CMS Provides Physicians Some Flexibility in EHR Incentive Qualification Process
CMS released the final rule for adopting a certified electronic health record (EHR) system. The rule includes CMS' definition of “meaningful use” of an EHR system and requirements for physician practices to qualify for up to $44,000 in Medicare incentive payments over the next four years, beginning in 2011.
The final rule does not take into consideration certain concerns raised by the medical community and members of Congress. Keeping the proposed rule fairly intact, CMS has instead moved forward with fairly rigorous standards that will be a challenge for specialty physicians. Physicians will have to report on:
A core set of 15 meaningful use objectives (e.g., recording patient demographics and recording/charting changes in vital signs)
An additional menu set of objectives at the discretion of the physician and other providers (the menu set consists of 10 objectives, but the provider only has to select five)
Three additional quality measures
Providers will no longer have to report on specialty-specific measures; instead, they must pick three quality measures from the general quality measure list.
In general, CMS has reduced the reporting thresholds and has postponed the majority of practice management-based functions to a yet-to-be-determined stage. CMS did agree that transmitting lab and diagnostic testing results through an EHR in Phase I would not be realistic and it is not a requirement, but results must be contained in the EHR.
The first phase of adopting an EHR system is outlined in the rule in detail. Meaningful-use requirements to qualify for the incentive payments will get more demanding as the phases progress. To qualify for the first-year (full) incentive, a physician must demonstrate meaningful use of a certified EHR system for at least 90 continuous days, starting in either 2011 or 2012.

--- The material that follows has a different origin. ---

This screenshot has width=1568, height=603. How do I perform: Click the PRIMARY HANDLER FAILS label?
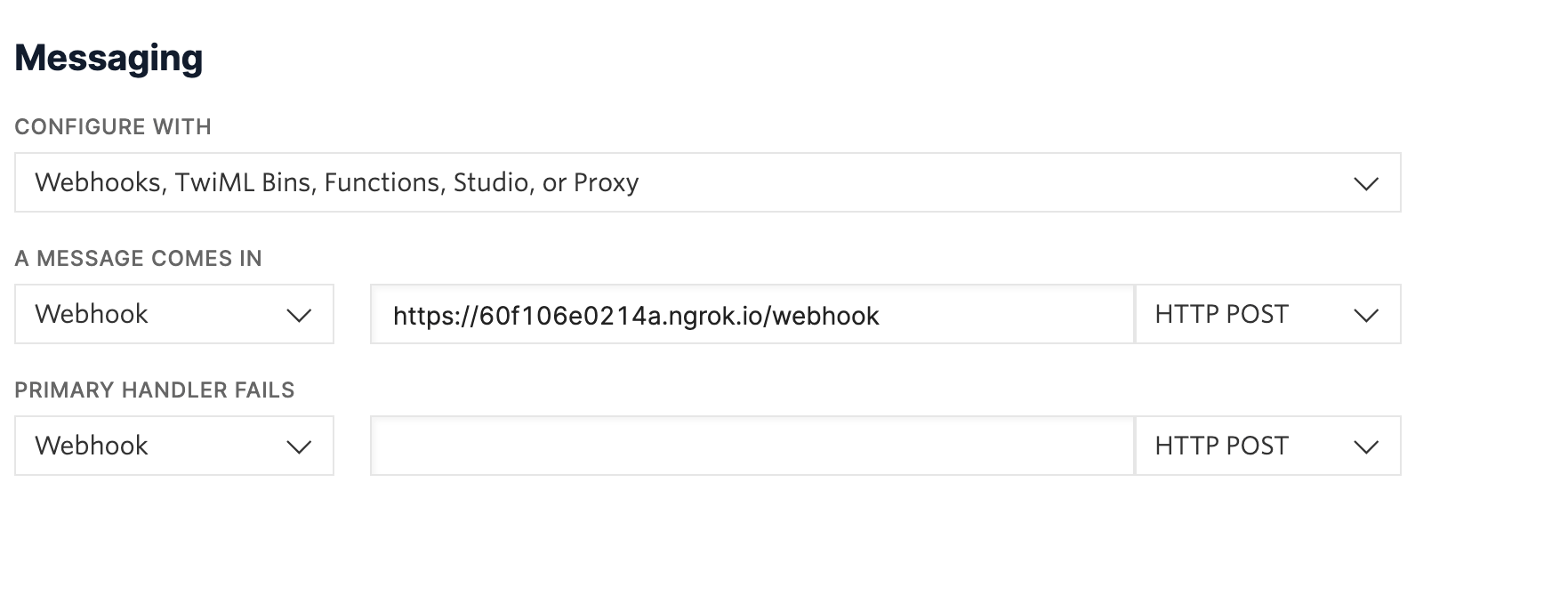154,390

All physician specialties can receive the EHR incentive money. However, it will be up to the physician to determine whether the initial requirements (first phase) are worth reporting on, due to the fact pjysicians may have to change practice patterns. CMS will define the additional stages of meaningful use through rulemaking over the next three years, reflecting technology advances. The Department of Health and Human Services HIT Standards Committee has already started to identify quality measures for the additional stages.